**Data**

Mass of water, M = 251 g Ambient Temperature, Ta = 20.1 degrees C Voltage, V = 7.5V Current, I = 1.00A See a plot of the data below: t [seconds] - T [degrees C] 0 - 13.8 120 - 14.9 240 - 15.9 360 - 16.8 480 - 17.7 600 - 18.6 720 - 19.4 840 - 20.2 (close to ambient temperature) 960 - 20.9 1080 - 21.7 1200 - 22.6 1320 - 23.4 1440 - 24.0 1560 - 24.8

**Calculations**

The ambient temperature was 20.1 degrees C. One of the datapoints was 20.2 degrees C which is very close to ambient. To minimize error due to heat transfer to or from the surroundings, lets look at the data from 10 minutes before till 10 minutes after this datapoint.

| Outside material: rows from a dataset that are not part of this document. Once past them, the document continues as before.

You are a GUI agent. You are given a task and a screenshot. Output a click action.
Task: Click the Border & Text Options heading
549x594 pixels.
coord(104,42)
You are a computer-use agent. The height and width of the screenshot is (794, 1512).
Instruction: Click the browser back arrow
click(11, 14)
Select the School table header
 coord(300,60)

t1=240, T1=15.9 t2=1440, T2=24.0 total time = t2-t1 = 1200 s temperature change = T2-T1 = 8.1 degrees CElectrical power in Watts is equal to V*I or voltage times current. Also, 1 Watt is equivalent to 1 J/s (Joule per second). Thus:

Power P (J/s) = V*I Energy E (J) = P * (t2-t1) = V*I*(t2-t1) Specific heat (J/g/degreeC) = E / M / (T2-T1) = V*I*(t2-t1) / M / (T2-T1)Substituting measured values gives:

Specific heat = 7.5*1.00*1200/251/8.1= 4.4 J/g/degreeC

**Accuracy**

The quantity V has a tolerance of +/-0.1V or about 1.3% (0.1/7.5).

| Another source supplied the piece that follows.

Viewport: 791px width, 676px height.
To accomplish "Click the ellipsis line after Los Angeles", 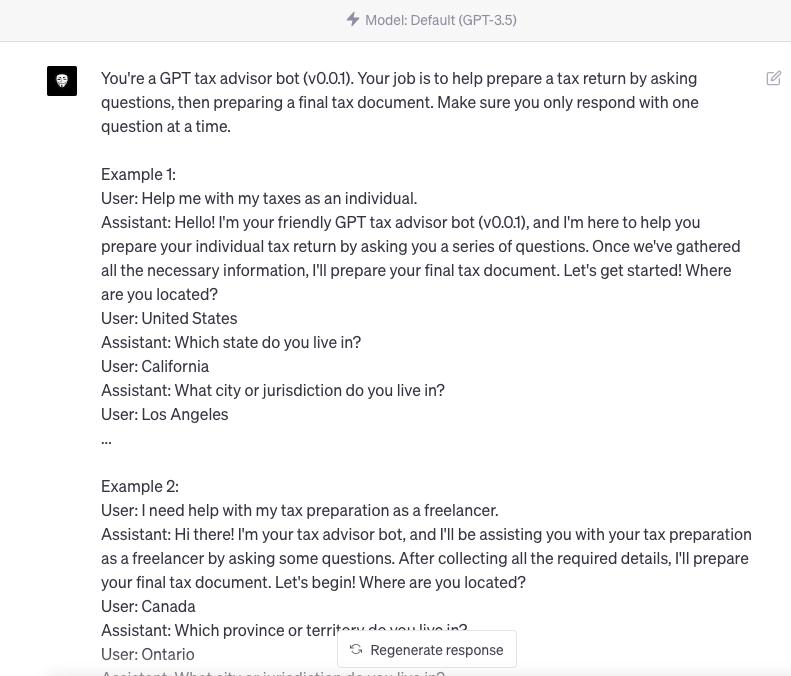I will (x=106, y=439).
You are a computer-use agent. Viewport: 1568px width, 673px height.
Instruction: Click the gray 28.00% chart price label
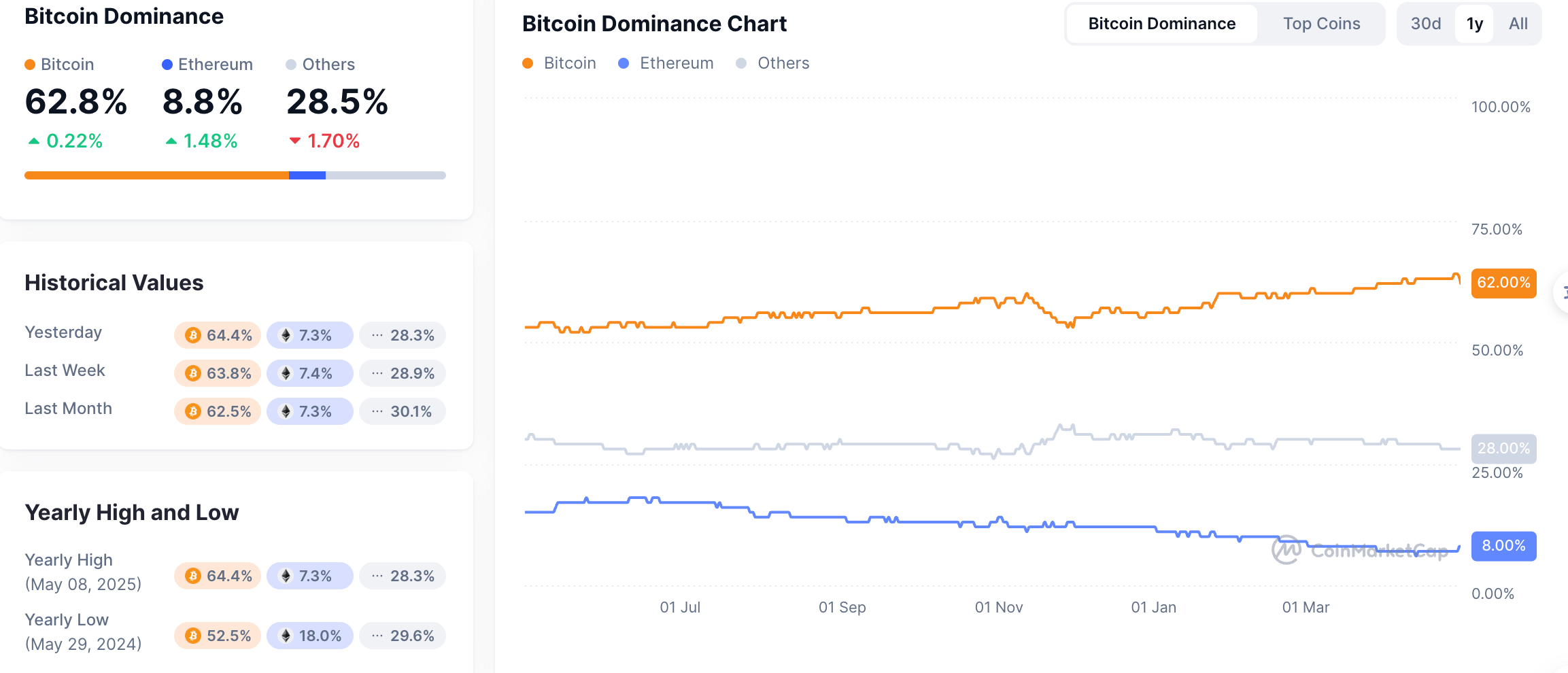click(1503, 449)
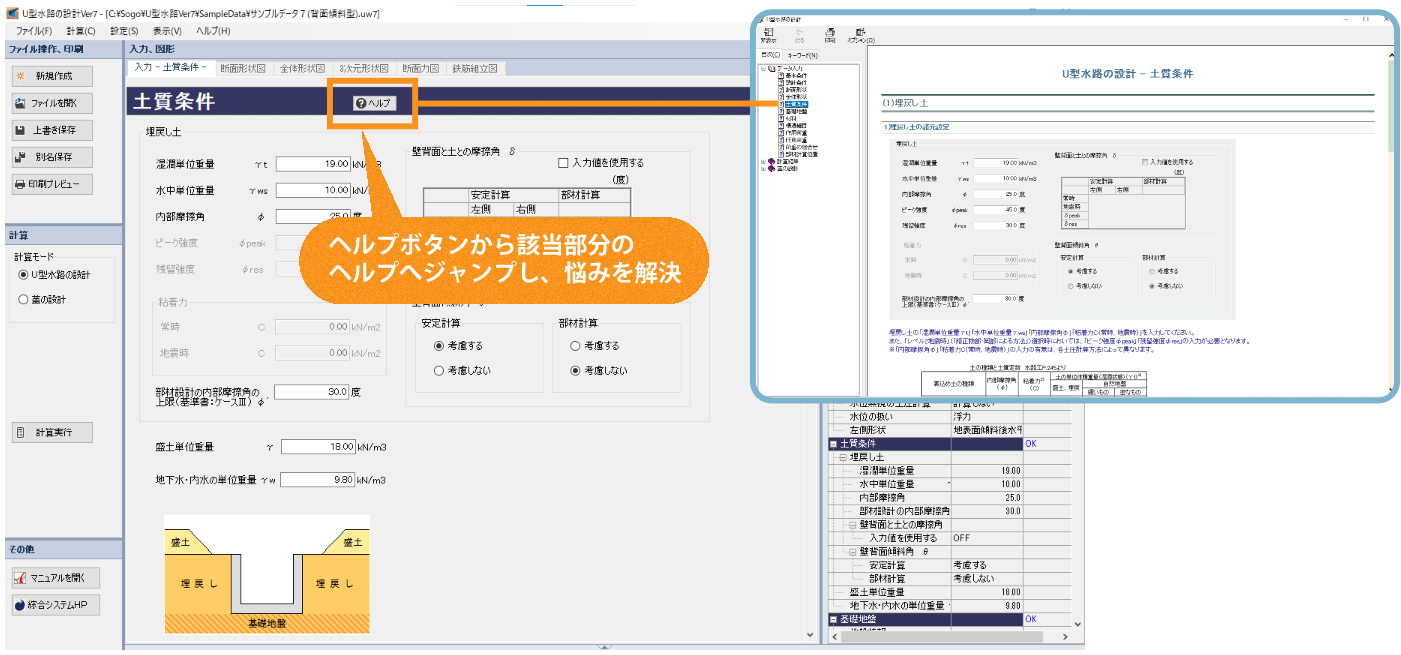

The quantity I has a tolerance of +/-0.01A or about 1.0% (0.01/1.00).

The quantities t1 and t2 each have a tolerance of +/- 1 second.

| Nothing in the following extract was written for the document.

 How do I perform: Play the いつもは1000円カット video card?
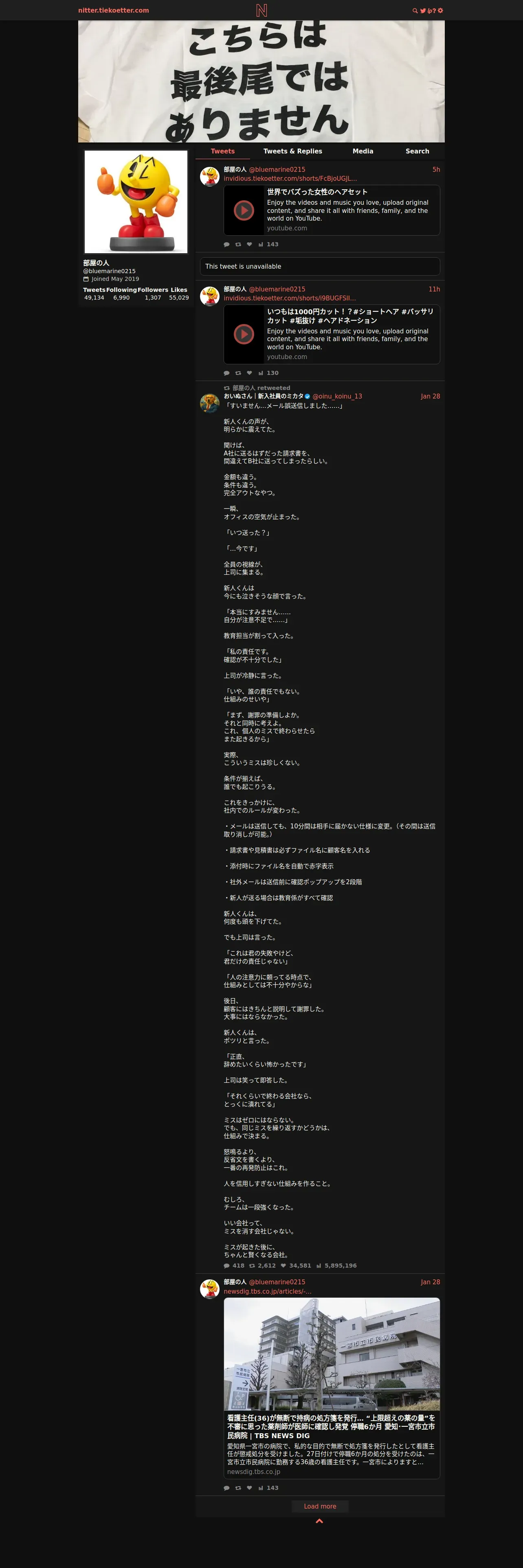pyautogui.click(x=244, y=334)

Therefore the quantity (t2-t1) has a tolerance of +/- 2 seconds or about 0.2% (2/1200).

The quantity M has a tolerance of +/- 1g or about 0.4% (1/251).

The quantities T1 and T2 each have a tolerance of +/- 0.1 degrees C.

Therefore the quantity (T2-T1) has a tolerance of +/-0.2 or about 2.5% (0.2/8.1)

When multiplying or dividing quantities, their percentage tolerances simply add together. Therefore, the calculated value of specific heat has a tolerance of about 5.4% yielding a final result of 4.4 +/- 0.2 J/g/degreeC.